- **WHAT TO DO**
Please reproduce every one of the rows below word for word, in the same order.

- **INFORMATION SUPPLIED**

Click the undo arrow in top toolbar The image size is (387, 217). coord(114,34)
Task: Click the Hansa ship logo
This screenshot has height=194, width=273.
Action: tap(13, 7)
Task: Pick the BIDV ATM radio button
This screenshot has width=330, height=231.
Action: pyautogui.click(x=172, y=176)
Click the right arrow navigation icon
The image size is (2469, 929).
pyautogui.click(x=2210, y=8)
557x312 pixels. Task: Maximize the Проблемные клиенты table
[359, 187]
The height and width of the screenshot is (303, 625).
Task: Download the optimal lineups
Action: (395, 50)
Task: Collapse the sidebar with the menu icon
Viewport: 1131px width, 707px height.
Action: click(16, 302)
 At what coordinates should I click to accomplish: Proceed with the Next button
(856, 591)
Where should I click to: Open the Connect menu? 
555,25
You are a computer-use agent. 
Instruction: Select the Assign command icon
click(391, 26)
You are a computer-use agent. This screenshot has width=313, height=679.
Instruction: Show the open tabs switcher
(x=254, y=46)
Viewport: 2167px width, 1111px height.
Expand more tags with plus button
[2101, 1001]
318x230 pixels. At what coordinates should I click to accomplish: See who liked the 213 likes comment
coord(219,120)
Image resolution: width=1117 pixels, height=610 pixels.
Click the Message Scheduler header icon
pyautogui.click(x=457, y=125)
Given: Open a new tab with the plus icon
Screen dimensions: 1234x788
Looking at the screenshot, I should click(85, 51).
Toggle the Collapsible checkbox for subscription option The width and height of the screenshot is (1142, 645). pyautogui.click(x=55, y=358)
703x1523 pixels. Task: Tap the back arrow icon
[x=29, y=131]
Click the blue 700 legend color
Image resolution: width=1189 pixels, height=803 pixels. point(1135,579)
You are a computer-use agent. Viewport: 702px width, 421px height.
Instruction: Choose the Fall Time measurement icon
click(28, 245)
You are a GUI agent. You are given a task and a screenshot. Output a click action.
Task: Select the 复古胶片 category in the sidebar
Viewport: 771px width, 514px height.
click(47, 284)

- **EXERCISE SOLUTION**
Click the undo arrow in top toolbar The image size is (387, 217). coord(114,34)
Task: Click the Hansa ship logo
This screenshot has height=194, width=273.
Action: tap(13, 7)
Task: Pick the BIDV ATM radio button
This screenshot has width=330, height=231.
Action: pyautogui.click(x=172, y=176)
Click the right arrow navigation icon
The image size is (2469, 929).
pyautogui.click(x=2210, y=8)
557x312 pixels. Task: Maximize the Проблемные клиенты table
[359, 187]
The height and width of the screenshot is (303, 625).
Task: Download the optimal lineups
Action: (395, 50)
Task: Collapse the sidebar with the menu icon
Viewport: 1131px width, 707px height.
Action: click(16, 302)
 At what coordinates should I click to accomplish: Proceed with the Next button
(856, 591)
Where should I click to: Open the Connect menu? 
555,25
You are a computer-use agent. 
Instruction: Select the Assign command icon
click(391, 26)
You are a computer-use agent. This screenshot has width=313, height=679.
Instruction: Show the open tabs switcher
(x=254, y=46)
Viewport: 2167px width, 1111px height.
Expand more tags with plus button
[2101, 1001]
318x230 pixels. At what coordinates should I click to accomplish: See who liked the 213 likes comment
coord(219,120)
Image resolution: width=1117 pixels, height=610 pixels.
Click the Message Scheduler header icon
pyautogui.click(x=457, y=125)
Given: Open a new tab with the plus icon
Screen dimensions: 1234x788
Looking at the screenshot, I should click(85, 51).
Toggle the Collapsible checkbox for subscription option The width and height of the screenshot is (1142, 645). pyautogui.click(x=55, y=358)
703x1523 pixels. Task: Tap the back arrow icon
[x=29, y=131]
Click the blue 700 legend color
Image resolution: width=1189 pixels, height=803 pixels. point(1135,579)
You are a computer-use agent. Viewport: 702px width, 421px height.
Instruction: Choose the Fall Time measurement icon
click(28, 245)
You are a GUI agent. You are given a task and a screenshot. Output a click action.
Task: Select the 复古胶片 category in the sidebar
Viewport: 771px width, 514px height.
click(47, 284)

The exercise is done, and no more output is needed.